In 2010, the Wyoming Game and Fish Department constructed a fish bypass structure on Kendrick dam in Northeast Wyoming, reconnecting a major segment of the 112-mile Clear Creek so fish could travel upstream and back more easily. It changed the fishery significantly; fish were able to travel longer distances, and native fish species returned to areas they hadn’t been in years. A study this summer that wraps up next year will be giving biologists important data on fish behavior, movement patterns, and habitat uses in Clear Creek above and below Kendrick Dam, and assess the need for further stream connectivity throughout the Powder River Basin.

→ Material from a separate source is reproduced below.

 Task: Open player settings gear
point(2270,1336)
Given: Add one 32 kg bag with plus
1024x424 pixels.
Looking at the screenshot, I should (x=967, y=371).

Keeping rivers and streams connected allows fish to swim freely, sustains overall health and genetic diversity of fish, and benefits anglers; fisheries are more resilient and productive. Clear Creek is a main tributary of the Powder River—the longest unrestricted prairie river in North America, flowing 430 miles from its headwaters in Wyoming to the Yellowstone River in eastern Montana. It boasts up to 25 fish species, eight of which are considered Species of Greatest Conservation Need in Wyoming. Four of those species—sauger, shovelnose sturgeon, goldeye and channel catfish are known to travel great distances, so Game and Fish biologists are interested in where, when…and why they travel, so radio telemetry tags are being implanted in 35 Sauger, 10 Shovelnose Sturgeon, and 35 Goldeye from Clear Creek, and the Powder River.

Biologists also expect to find fish tagged in Montana by biologists in that state. Floy tags with serial numbers on them were put in fish not radio-tagged—that gives Game and Fish intel on movements of fish that are recaptured or that are caught by anglers, such as a Clear Creek channel catfish an angler caught in 2007 in the Yellowstone River—415 miles away. The radio-tagged fish will be tracked continuously for two years by ground-based receiver tracking stations positioned in the survey area, and also by foot, truck and from the air—biologists will learn where the fish spawn, how far they migrate, and how bypass structures affect seasonal movements of fish swimming into Clear Creek from the Powder River. Cooperation with biologists in Montana extends the size of the study area into that state. This project will evaluate changes in the fish community and detail seasonal movements of migratory fish in lower Clear Creek, the Powder River, and even a portion of the Yellowstone River in Montana. The data may even help support further fish passage improvements around the state and in the region.